Maladera laminifera

Scientific classification
- Kingdom: Animalia
- Phylum: Arthropoda
- Clade: Pancrustacea
- Class: Insecta
- Order: Coleoptera
- Suborder: Polyphaga
- Infraorder: Scarabaeiformia
- Family: Scarabaeidae
- Genus: Maladera
- Species: M. laminifera
- Binomial name: Maladera laminifera (Moser, 1916)
- Synonyms: Autoserica laminifera Moser, 1916;

= Maladera laminifera =

- Genus: Maladera
- Species: laminifera
- Authority: (Moser, 1916)
- Synonyms: Autoserica laminifera Moser, 1916

Species of beetle

Maladera laminifera is a species of beetle of the family Scarabaeidae.
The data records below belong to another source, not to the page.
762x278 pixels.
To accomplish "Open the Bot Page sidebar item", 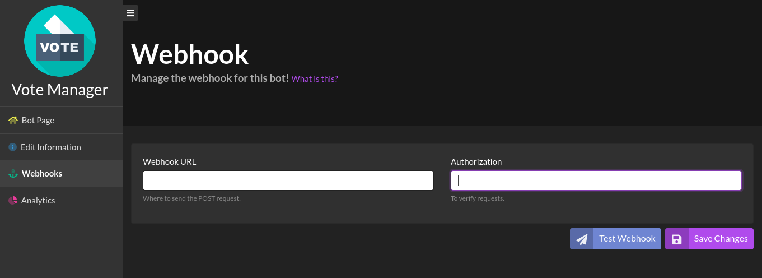I will point(38,120).
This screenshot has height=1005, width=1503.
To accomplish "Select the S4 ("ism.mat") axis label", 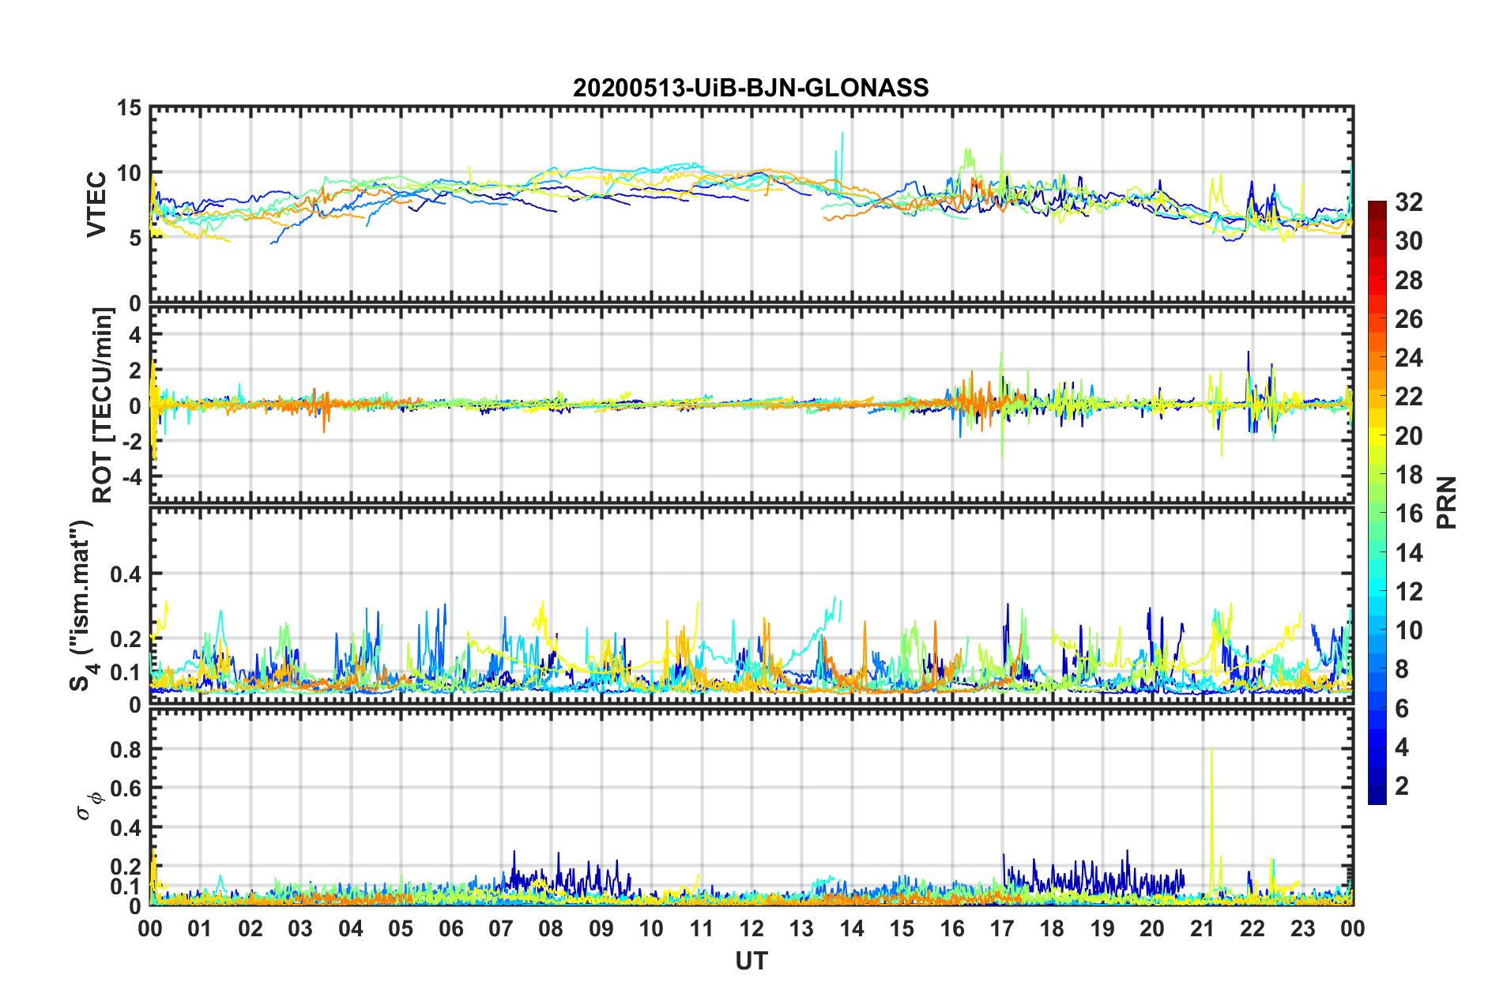I will [x=81, y=605].
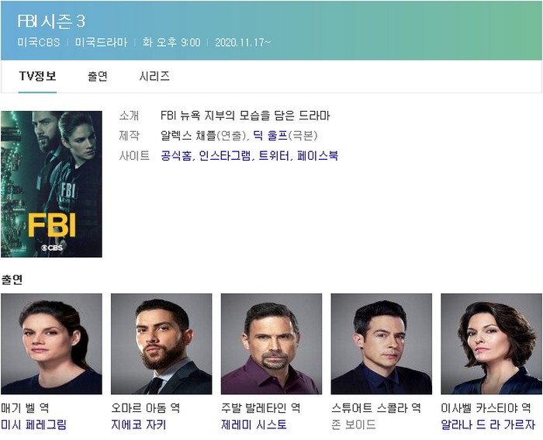The width and height of the screenshot is (543, 440).
Task: Open the 페이스북 link
Action: coord(317,155)
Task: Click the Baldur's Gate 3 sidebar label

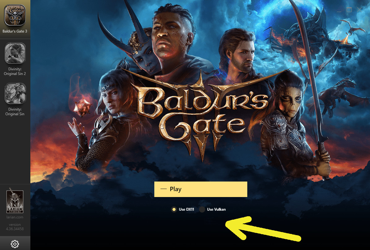Action: [x=15, y=31]
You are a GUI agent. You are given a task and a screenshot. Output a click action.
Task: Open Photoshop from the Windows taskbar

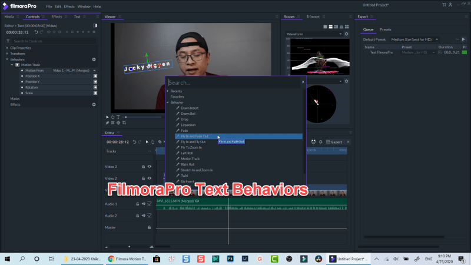(x=231, y=259)
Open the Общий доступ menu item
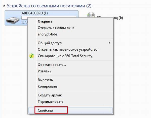 pyautogui.click(x=50, y=43)
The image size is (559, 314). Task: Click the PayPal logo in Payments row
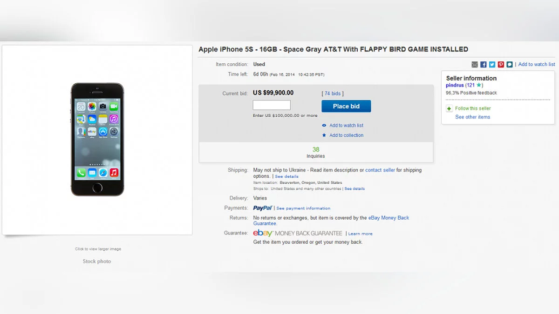click(263, 208)
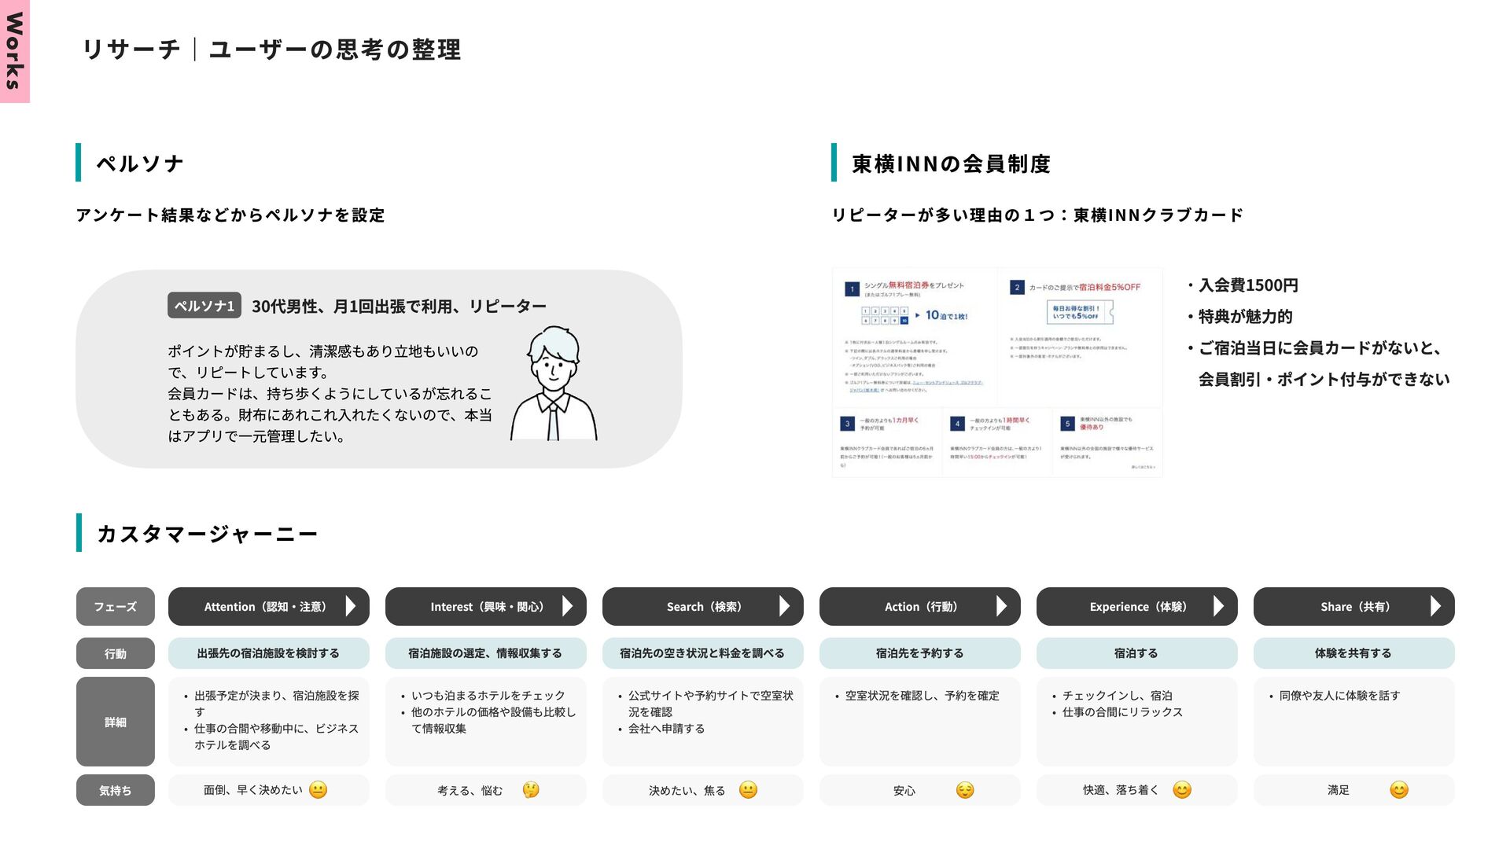Click relieved emoji beside 安心
Screen dimensions: 1510x849
pyautogui.click(x=965, y=790)
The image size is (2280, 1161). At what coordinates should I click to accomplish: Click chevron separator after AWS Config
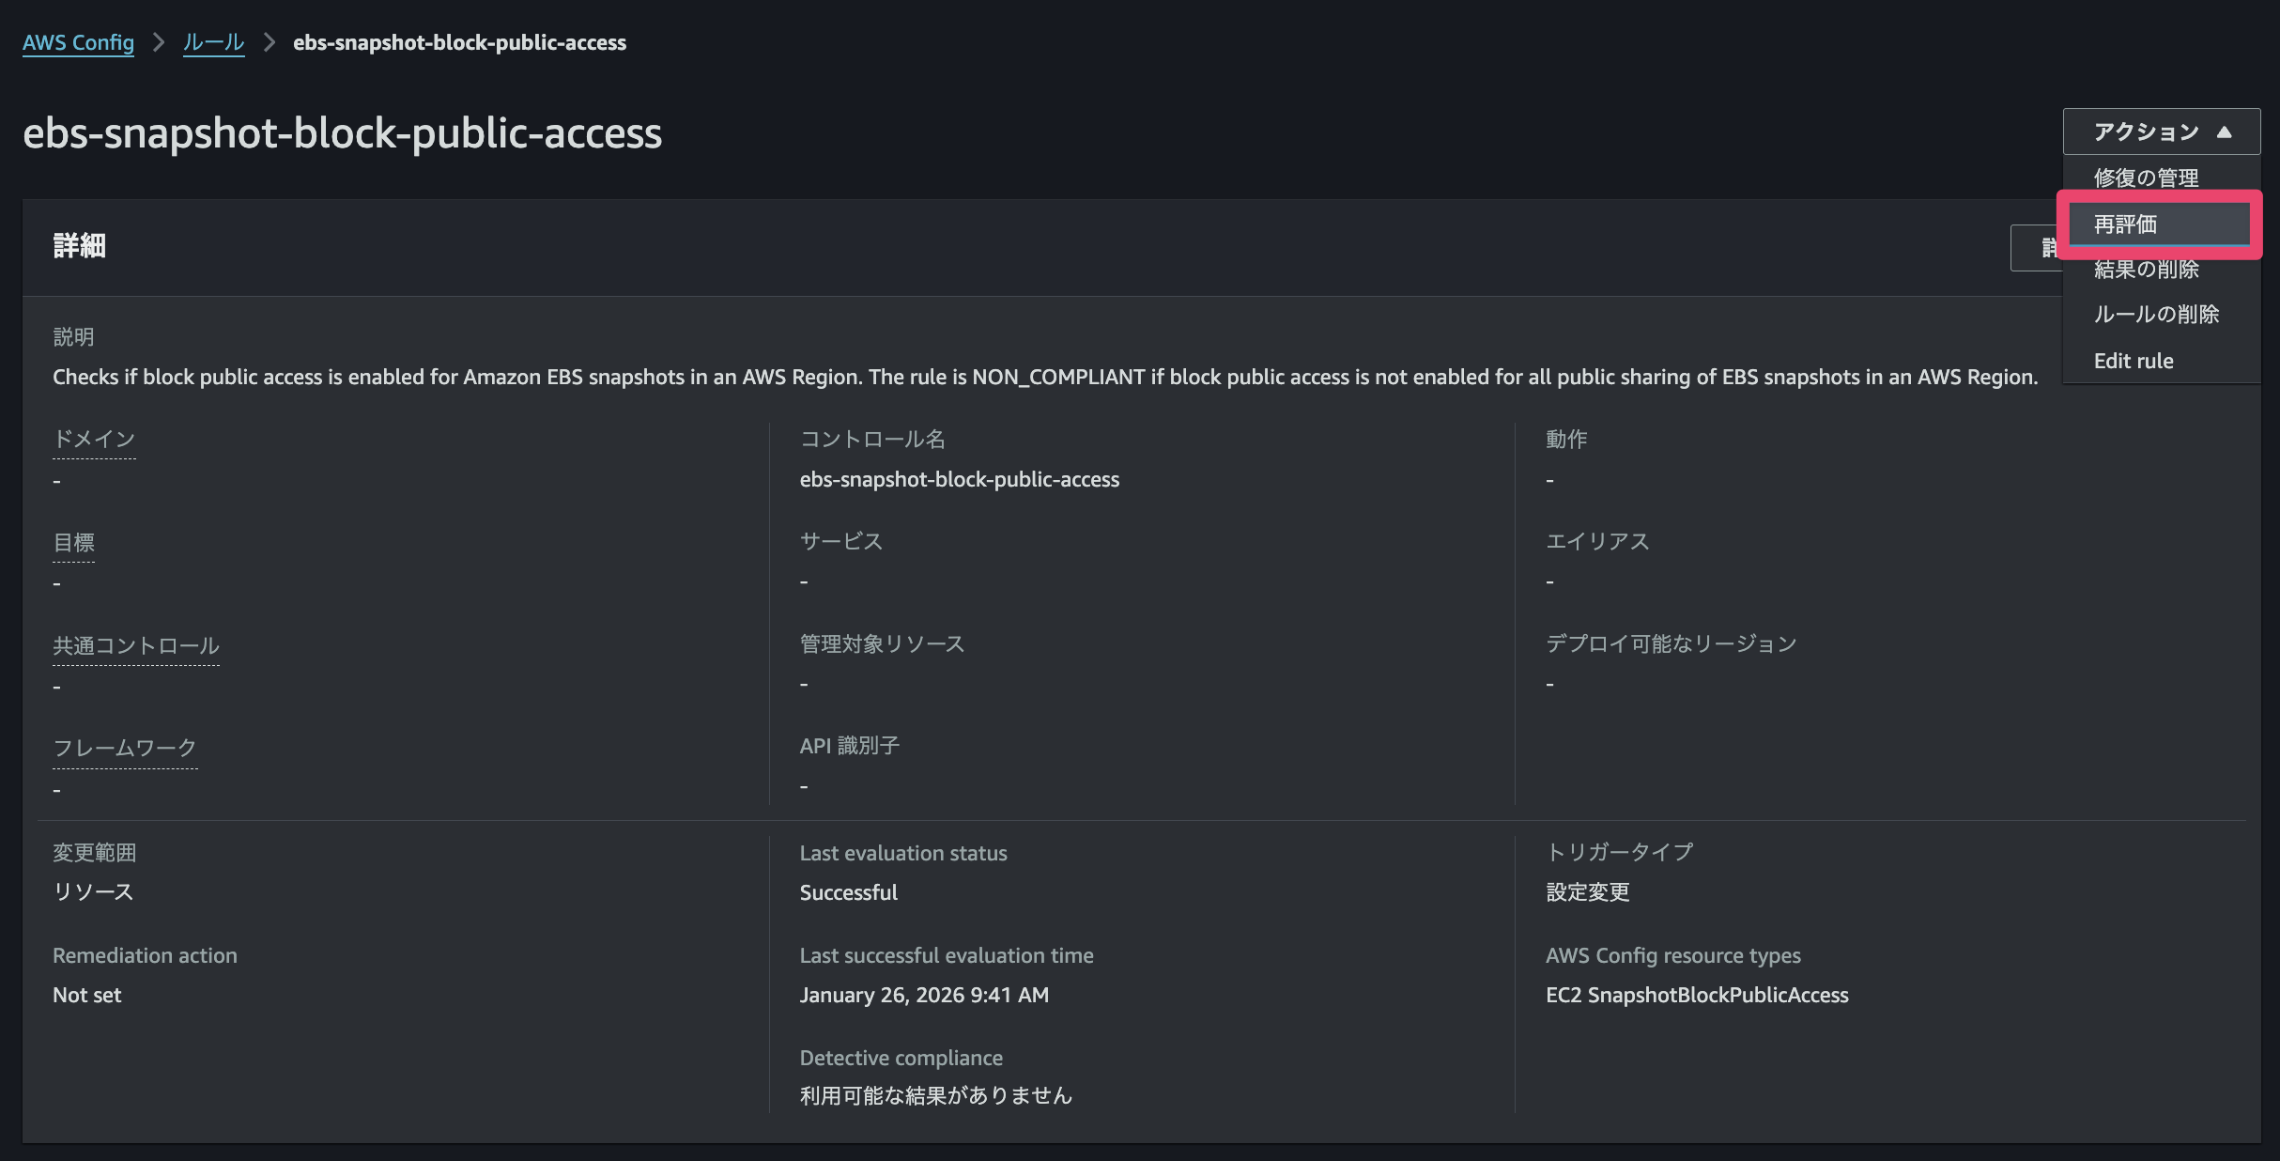(x=159, y=42)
It is found in Tanzania.

==Description==
Adults reach a length of about 8 mm. They are brown and dull, slightly darker above. The frons is tomentose and finely punctate and the antennae are yellowish-brown. The pronotum is moderately densely punctate, the punctures with tiny setae, but some punctures, particularly next to the lateral margins, are covered with longer setae. The lateral margins are setate. The elytra are punctate in the striae, while the darker, very weakly convex intervals are almost devoid of punctures. The punctures have tiny setae and a few larger setae are arranged in rows. The base of the elytra is more densely covered with distinct setae, and such setae are also more numerous at the end of the elytra.